Conductor Elliot Moore with the Longmont Symphony Orchestra

The opening concert on Oct. 7 was in the Longmont High School Auditorium while Vance Brand Auditorium was under repair. Saturday’s concert, titled “An Evening of Romance,” will be conducted by Elliot Moore, the LSO’s music director. Featured soloist Andrew Sords will perform Max Bruch’s Scottish Fantasy.

Other works on the program will be Mendelssohn’s Overture The Hebrides (also known as Fingal’s Cave); Debussy’s impressionist tone poem Prélude à l’après-midi d’un faune (Prelude to the afternoon of a faun); and the Suite from Der Rosenkavalier by Richard Strauss. The concert will be preceded at 6 p.m. by a pre-concert talk by Moore.

Entrance to Fingal’s Cave, Staffa

The Concert Overture The Hebrides is one of Mendelssohn’s most popular works. It was inspired by Mendelssohn’s 1829 visit to the island of Staffa off the coast of Scotland. Staffa is famous for it’s basalt formation known as “Fingal’s Cave.” The music was written to stand alone as a concert overture. As such it is virtually a symphonic poem inspired by the spectacular cave.

The German composer Max Bruch wrote his Fantasie für die Violine mit Orchester und Harfe unter freier Benutzung schottischer Volksmelodien—happily just known as The Scottish Fantasy—for the great Spanish violin virtuoso Pablo de Sarasate. Bruch had never been to Scotland when he wrote the Fantasy in 1879–80, but he had seen a book of Scottish folk songs in a library in Munich.

Violinist Andrew Sords

Although titled a fantasy, the work is structured in four movements much like a traditional concerto, and in some performances it was in fact called “Concerto for Violin (Scotch)” and “Third Violin Concerto (with free use of Scottish melodies).” Each of the movements is based on a separate Scottish folk song.

Debussy’s atmospheric Prelude to the Afternoon of a Faun is known for its languid opening flute solo and its role in establishing the impressionist style in music—as conductor and composer Pierre Boulez wrote, “the flute of the faun brought new breath to the art of music.” Debussy wrote the Prelude in 1894 and it achieved greater fame and notoriety when it was given a highly suggestive treatment by the Russian dancer Vaslav Nijinsky in 1912.

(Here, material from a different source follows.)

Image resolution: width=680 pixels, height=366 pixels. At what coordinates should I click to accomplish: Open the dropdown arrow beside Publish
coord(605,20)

Richard Strauss’ comic opera Der Rosenkavalier—a nearly untranslatable word that means loosely “the rose cavalier”—is one of Strauss’ greatest and most popular operas. It was written to a libretto by the Austrian writer Hugo von Hofmannstal in 1909–10 and premiered in Dresden in 1911. Its comic situations and deep exploration of the characters’ personalities make it one of the most human and touching operas in the repertoire.

The opera itself was quickly translated into other languages and performed widely in Europe soon after the premiere. The Viennese-style waltzes and other memorable numbers from the opera have been popular as music for orchestral concerts, as reflected in the suite.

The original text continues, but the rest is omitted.